Alex Malahoff (right) and Dan Fornari (left), during the 1980 Galapagos expedition, pictured on Alvin's mothership Lulu. The science party was celebrating the 1000th dive of the Alvin submersible. Click image for larger view
Alex Malahoff exits Pisces V after Dive 623 to Clark Volcano. Click image for larger view.
A Dive to Clark Volcano: Full Circle for a Pioneer
April 30, 2005
Co-Chief Scientist for the New Zealand American Submarine Ring of Fire Expedition (Legs 1 and 2)
NOAA Vents Program, Pacific Marine Environmental Laboratory Newport, Oregon
A trip to the bottom inside the PiscesV submersible. (Quicktime, 2.1 Mb.)
Alex Malahoff made his first submersible dive almost 35 years ago. Born in Russia, surviving the awful time of war in his homeland, his family emigrated to New Zealand in the late 1940s. After graduating from Victoria University (Wellington, New Zealand) in 1963 he completed his PhD work at the University of Wisconsin and the University of Hawaii. After some years as Associate Professor of Oceanography at the University of Hawaii, he became a program director at the Office of Naval Research for Marine Geology in the early 1970s. It was here that he took on the role of promoting the use of submersibles for ocean science. During the 1970s he made dives with submersibles ranging from the Alvin to the NR1 Navy research submersible that could stay on the seafloor for weeks at a time. After coming to NOAA in the late 1970s as the Chief Scientist of the National Ocean Survey, he organized and led expeditions to the Galapagos Ridge. The discovery of copper-rich massive sulfides on the Galapagos Ridge in 1980 paved the way for other research on submarine hydrothermal systems, leading to the creation of the NOAA Vents Program in 1984. By that time his energies were transferred back to Hawaii as he took up the position of Professor of Oceanography, Director for the Hawaii Undersea Research Laboratory (HURL). It wasn't long before he had acquired the Pisces V submersible and then its mother ship the R/V Kaimikai-O-Kanaloa ( View a trip to the bottom inside the PiscesV submersible.) In 2002 he returned to New Zealand as the Chief Executive Officer of the New Zealand Institute of Geological and Nuclear Sciences, one of the Ocean Exploration Program's two New Zealand partners in this expedition (the other being the National Institute of Water and Atmospheric Research). For almost twenty years, Alex has passionately promoted the concept of using the Pisces on the island arcs of the western Pacific, and finally, in 2005, he is seeing his dream realized.

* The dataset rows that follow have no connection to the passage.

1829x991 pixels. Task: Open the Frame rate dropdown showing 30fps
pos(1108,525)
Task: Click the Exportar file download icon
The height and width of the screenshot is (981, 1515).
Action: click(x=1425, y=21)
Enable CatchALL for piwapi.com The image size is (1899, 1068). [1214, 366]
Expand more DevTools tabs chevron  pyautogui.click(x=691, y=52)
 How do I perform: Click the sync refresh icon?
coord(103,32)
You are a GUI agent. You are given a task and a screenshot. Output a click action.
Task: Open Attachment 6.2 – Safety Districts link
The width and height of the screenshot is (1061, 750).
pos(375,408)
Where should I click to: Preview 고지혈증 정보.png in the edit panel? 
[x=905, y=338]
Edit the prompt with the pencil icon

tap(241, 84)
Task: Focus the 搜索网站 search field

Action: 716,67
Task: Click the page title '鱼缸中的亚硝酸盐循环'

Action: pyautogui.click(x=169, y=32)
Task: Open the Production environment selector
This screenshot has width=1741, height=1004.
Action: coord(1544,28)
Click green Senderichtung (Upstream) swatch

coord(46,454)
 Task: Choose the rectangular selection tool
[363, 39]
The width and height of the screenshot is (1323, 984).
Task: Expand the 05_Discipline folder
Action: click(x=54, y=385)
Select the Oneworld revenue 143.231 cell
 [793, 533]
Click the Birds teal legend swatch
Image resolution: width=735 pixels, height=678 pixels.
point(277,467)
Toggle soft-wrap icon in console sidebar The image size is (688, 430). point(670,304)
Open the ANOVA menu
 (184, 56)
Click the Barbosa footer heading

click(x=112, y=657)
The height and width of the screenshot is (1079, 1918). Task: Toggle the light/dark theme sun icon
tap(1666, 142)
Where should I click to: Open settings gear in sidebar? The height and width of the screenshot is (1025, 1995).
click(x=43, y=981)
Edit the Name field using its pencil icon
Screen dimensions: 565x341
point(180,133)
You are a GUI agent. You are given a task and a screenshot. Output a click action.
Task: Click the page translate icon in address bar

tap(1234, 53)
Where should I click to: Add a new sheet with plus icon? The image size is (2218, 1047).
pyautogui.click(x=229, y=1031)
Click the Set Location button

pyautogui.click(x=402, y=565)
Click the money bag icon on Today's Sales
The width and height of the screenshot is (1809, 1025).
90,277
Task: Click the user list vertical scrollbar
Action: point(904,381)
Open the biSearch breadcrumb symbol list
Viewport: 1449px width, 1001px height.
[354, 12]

Hot water (221° C, 430° F) was sampled at the base of this sulfide chimney, which is almost 6 meters (19.5 feet) high. Click image for larger view.
Yesterday, Alex, now 66 years of age, dove to the seafloor at Clark volcano, discovering a whole new world. Clark Volcano is named after Robert Clark, Professor of Geology at Victoria University (where Alex studied geology) and the father of Malcolm Clark, marine biologist and a member of the scientific team on Leg I. The summit of Clark volcano is covered by lava surfaces encrusted with coatings of hydrothermal manganese and iron oxide/silica crusts. As Pisces traversed towards the summit of the volcano it came across signs of diffuse hydrothermal flow supporting communities of long-necked barnacles and small tube worms ( View the life found living around hydrothermal vent sites on Clark volcano.) The large beds of mussels seen on the tops of some of the other Kermadec volcanoes were not found on Clark, although a few small mussels were recovered along with the barnacles. The highlight of the dive was the discovery of two large sulfide chimneys dubbed the Two Towers by the dive team. The Two Towers and neighboring chimneys are constructed of sulfides and sulfates. Hot water was still streaming through the chimney - samples of 221° C (430° F) fluids were taken at the base of the largest chimney, which measured almost 6 meters (19.5 feet) high and several meters across the base.
After returning from his dive to Clark Volcano, Alex briefed the science party with an enthusiasm undiminished over the decades since he first climbed into a submersible sphere.